Records supplied:

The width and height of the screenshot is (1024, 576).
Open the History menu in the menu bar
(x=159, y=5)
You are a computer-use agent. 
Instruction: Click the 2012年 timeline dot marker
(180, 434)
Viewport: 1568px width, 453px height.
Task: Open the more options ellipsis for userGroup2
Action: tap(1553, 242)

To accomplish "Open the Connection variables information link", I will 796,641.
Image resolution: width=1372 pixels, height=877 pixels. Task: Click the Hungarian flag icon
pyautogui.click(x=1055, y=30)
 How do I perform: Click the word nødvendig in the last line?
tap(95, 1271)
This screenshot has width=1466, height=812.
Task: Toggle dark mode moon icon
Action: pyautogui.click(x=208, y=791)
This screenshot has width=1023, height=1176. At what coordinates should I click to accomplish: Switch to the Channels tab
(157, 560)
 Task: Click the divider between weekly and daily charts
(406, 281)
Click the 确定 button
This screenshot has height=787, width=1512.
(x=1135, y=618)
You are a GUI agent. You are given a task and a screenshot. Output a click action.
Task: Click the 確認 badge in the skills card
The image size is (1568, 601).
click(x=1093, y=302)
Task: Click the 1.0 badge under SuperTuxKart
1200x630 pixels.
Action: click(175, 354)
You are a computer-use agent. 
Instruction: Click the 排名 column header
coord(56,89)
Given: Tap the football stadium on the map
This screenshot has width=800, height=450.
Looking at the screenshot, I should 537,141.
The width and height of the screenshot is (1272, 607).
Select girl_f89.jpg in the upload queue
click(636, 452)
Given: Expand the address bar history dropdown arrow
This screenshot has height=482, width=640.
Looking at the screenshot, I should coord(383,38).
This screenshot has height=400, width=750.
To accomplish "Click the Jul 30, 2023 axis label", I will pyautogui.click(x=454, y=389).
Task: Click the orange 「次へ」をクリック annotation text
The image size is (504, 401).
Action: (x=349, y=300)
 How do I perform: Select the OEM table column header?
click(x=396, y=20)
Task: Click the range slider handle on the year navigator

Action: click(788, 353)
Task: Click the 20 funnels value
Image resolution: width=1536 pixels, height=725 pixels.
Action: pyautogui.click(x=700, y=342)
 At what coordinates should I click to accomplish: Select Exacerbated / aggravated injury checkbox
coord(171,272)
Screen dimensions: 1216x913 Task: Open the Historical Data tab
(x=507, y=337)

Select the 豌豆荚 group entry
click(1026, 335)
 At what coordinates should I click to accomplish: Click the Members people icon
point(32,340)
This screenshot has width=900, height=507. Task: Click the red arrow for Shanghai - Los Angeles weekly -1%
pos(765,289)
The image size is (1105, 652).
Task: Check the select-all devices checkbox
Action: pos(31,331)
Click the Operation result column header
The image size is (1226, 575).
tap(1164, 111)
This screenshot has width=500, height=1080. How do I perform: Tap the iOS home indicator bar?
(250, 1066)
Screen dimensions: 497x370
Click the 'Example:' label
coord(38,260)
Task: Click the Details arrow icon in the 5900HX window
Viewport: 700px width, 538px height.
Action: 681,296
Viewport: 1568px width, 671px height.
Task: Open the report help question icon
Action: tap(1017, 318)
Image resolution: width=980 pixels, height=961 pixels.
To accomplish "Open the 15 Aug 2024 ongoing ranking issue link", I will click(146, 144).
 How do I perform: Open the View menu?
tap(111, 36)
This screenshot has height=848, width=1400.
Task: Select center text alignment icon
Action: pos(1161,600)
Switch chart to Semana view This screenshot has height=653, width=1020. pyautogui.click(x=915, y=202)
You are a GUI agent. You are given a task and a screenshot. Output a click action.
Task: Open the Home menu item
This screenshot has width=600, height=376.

Work item: Wherever the word "badge" appears in the listing, copy the line that holds it.

Solved exercise:
Task: Click the 確認 badge in the skills card
Task: Click the 1.0 badge under SuperTuxKart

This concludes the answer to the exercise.